ZooKeeper barrier timeout

If the config servers are heavily loaded, or the applications being deployed are big, the internals of the server may time out when synchronizing with the other servers during deploy. To work around, increase the timeout by setting: VESPA_CONFIGSERVER_ZOOKEEPER_BARRIER_TIMEOUT to 600 (seconds) or higher, and restart the config servers.

Configuration

To access config from a node not running the config system (e.g. doing feeding via the Document API), use the environment variable VESPA_CONFIG_SOURCES:

$ export VESPA_CONFIG_SOURCES="myadmin0.mydomain.com:19071,myadmin1.mydomain.com:19071"

Alternatively, for Java programs, use the system property configsources and set it programmatically or on the command line with the -D option to Java. The syntax for the value is the same as for VESPA_CONFIG_SOURCES.

System requirements

The minimum heap size for the JVM it runs under is 128 Mb and max heap size is 2 GB (which can be changed with a setting). It writes a transaction log that is regularly purged of old items, so little disk space is required. Note that running on a server that has a lot of disk I/O will adversely affect performance and is not recommended.

Ports

The config server RPC port can be changed by setting VESPA_CONFIGSERVER_RPC_PORT on all nodes in the system.

Changing HTTP port requires changing the port in $VESPA_HOME/conf/configserver-app/services.xml:

<http>
    <server port="19079" id="configserver" />
</http>

When deploying, use the -p option, if port is changed from the default.

Troubleshooting

Problem	Description
Health checks	Verify that a config server is up and running using /state/v1/health, see start sequence. Status code is `up` if the server is up and has finished bootstrapping. Alternatively, use http://localhost:19071/status.html which will return response code 200 if server is up and has finished bootstrapping. Metrics are found at /state/v1/metrics. Use vespa-model-inspect to find host and port number, port is 19071 by default.
Consistency	When having more than one config server, consistency between the servers is crucial. http://localhost:19071/status can be used to check that settings for config servers are the same for all servers. vespa-config-status can be used to check config on nodes. http://localhost:19071/application/v2/tenant/default/application/default displays active config generation and should be the same on all servers, and the same as in response from running vespa deploy
Bad Node	If running with more than one config server and one of these goes down or has hardware failure, the cluster will still work and serve config as usual (clients will switch to use one of the good servers). It is not necessary to remove a bad server from the configuration. Deploying applications will take longer, as vespa deploy will not be able to complete a deployment on all servers when one of them is down. If this is troublesome, lower the barrier timeout - (default value is 120 seconds). Note also that if you have not configured cluster controllers explicitly, these will run on the config server nodes and the operation of these might be affected.

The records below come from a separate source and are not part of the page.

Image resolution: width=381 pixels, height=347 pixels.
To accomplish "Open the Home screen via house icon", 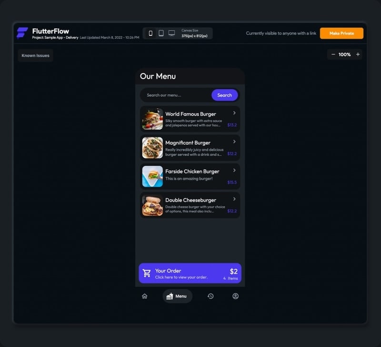I will coord(145,296).
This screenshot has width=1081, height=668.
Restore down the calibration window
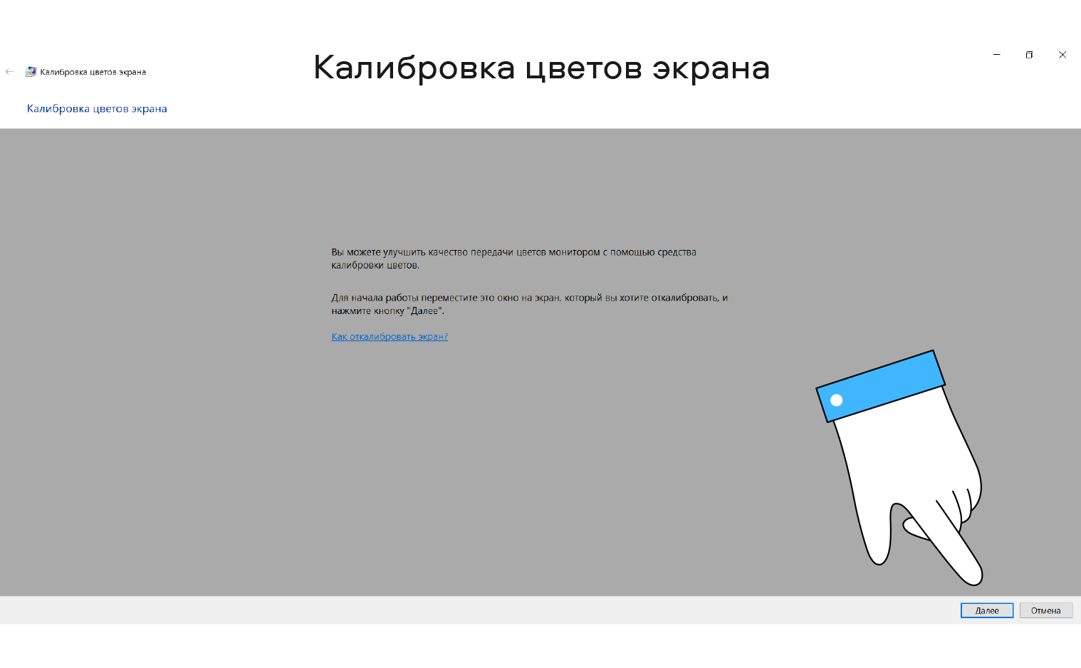pyautogui.click(x=1029, y=55)
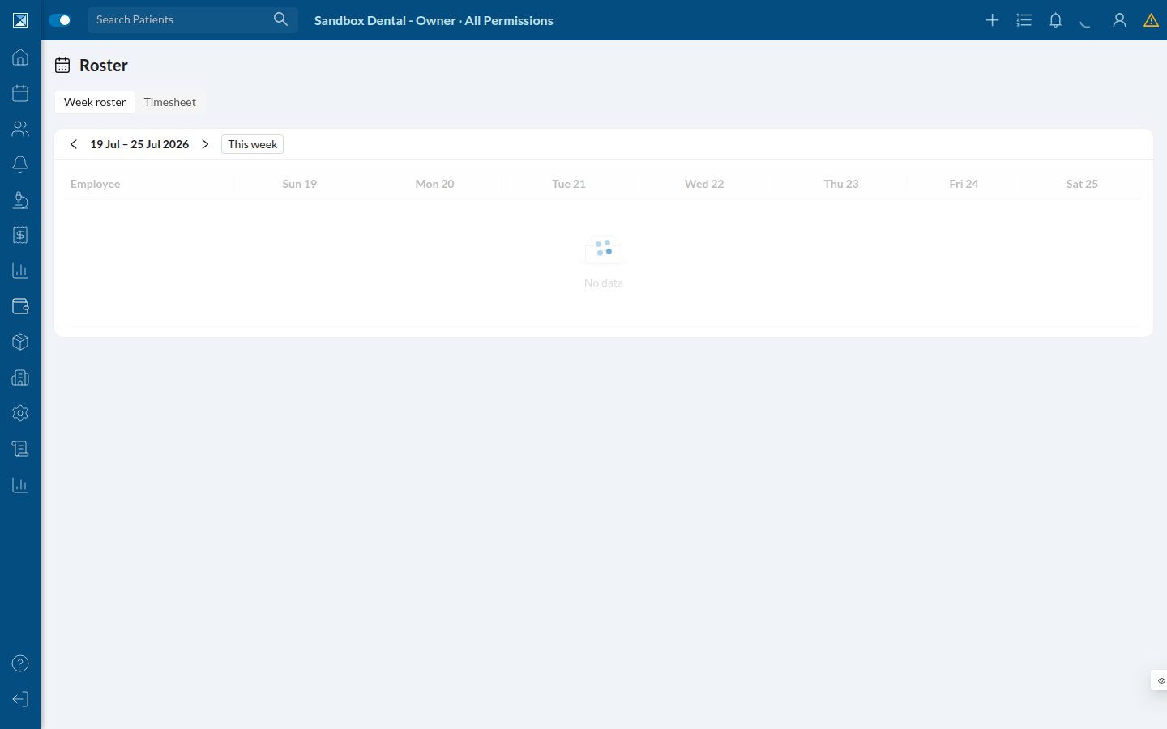Open the microscope lab icon in sidebar
This screenshot has width=1167, height=729.
[x=20, y=200]
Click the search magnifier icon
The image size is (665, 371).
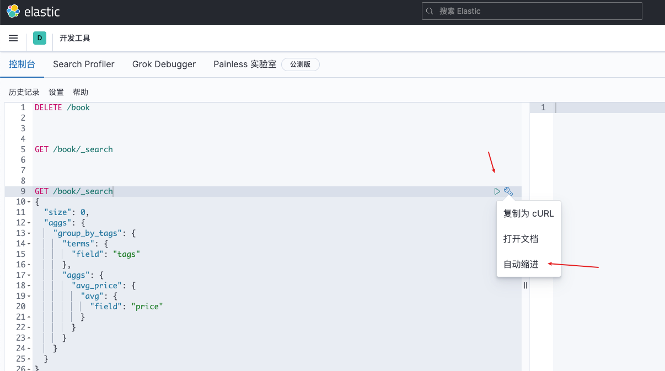coord(430,11)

This is another reason for not trying to manually remove a bad node from the config server setup.
Stuck filedistribution	The config system distributes binary files (such as jar bundle files) using file-distribution - use vespa-status-filedistribution to see detailed status if it gets stuck.
Memory	Insufficient memory on the host / in the container running the config server will cause startup or deploy / configuration problems - see Docker containers.
ZooKeeper	The following can be caused by a full disk on the config server, or clocks out of sync: at com.yahoo.vespa.zookeeper.ZooKeeperRunner.startServer(ZooKeeperRunner.java:92) Caused by: java.io.IOException: The accepted epoch, 10 is less than the current epoch, 48 Users have reported that "Copying the currentEpoch to acceptedEpoch fixed the problem".